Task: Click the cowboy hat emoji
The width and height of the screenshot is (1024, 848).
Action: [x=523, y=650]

--

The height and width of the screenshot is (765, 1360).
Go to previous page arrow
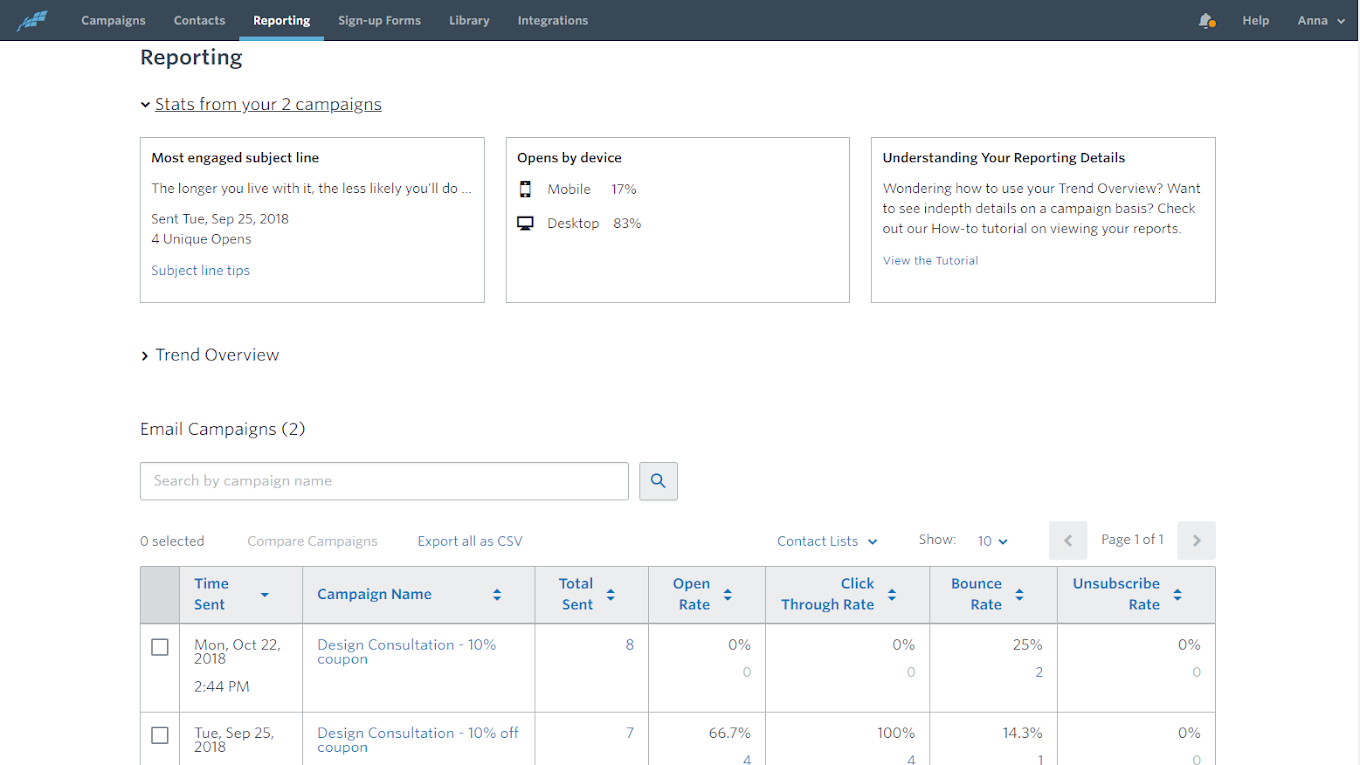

## What is expected
The range runs from the line above containing "The height and" to the line containing "Go to previous page arrow", inclusive. Restate those lines word for word and no others.

## Response to this exercise
The height and width of the screenshot is (765, 1360).
Go to previous page arrow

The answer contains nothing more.